The market dropped almost 20% in April. It is now 34% above its 52-week high. There is no single reason to think it will stop rising, except that it is already rising. The market is expensive, based on S&P ratio yardsticks. However, strong earnings, particularly in the big tech sector, can offset this. Big tech rules the market value. Big tech earnings were super.
Some earnings were soft. But not too soft. Walmart Inc. (NYSE: WMT) and General Motors Co. (NYSE: GM) were concerned about inflation, but not enough to significantly alter their forward-looking projections. Market laggards, such as IBM Corp. (NYSE: IBM) and Ford Motor Co. (NYSE: F), continue to be market laggards. Dogs that have been dogs are not going to be a drag.

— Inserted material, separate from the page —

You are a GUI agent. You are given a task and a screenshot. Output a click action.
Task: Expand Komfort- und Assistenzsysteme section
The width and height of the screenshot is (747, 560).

Artificial intelligence (AI) has driven much of the market run-up. Whether that should be the case is up for debate, but hundreds of billions of dollars are being spent on server centers. That means AI believers have not cut back.
Tariffs and Inflation

What is the conventional wisdom about a market reset? Most arguments revolve around inflation. It is not inflation that steals consumer spending based on traditional triggers. It is inflation that will occur all at once due to tariffs. Whether this will harm consumers remains to be seen.
One advantage consumers have in a period of historically high tariffs is that businesses absorb them and do not pass the price increase on to customers. The fear is that burdening the customer’s spending could cut back sales.
One event could make tariffs academic. Recent court decisions have ruled that the U.S. president cannot impose tariffs, only Congress can. If this decision reaches the Supreme Court and is not overturned, the remarkably high tariffs that President Trump recently implemented will be essentially eliminated.
Taken as a whole, these facts point to one conclusion. Without tariffs, the market is unlikely to experience a sell-off anytime soon.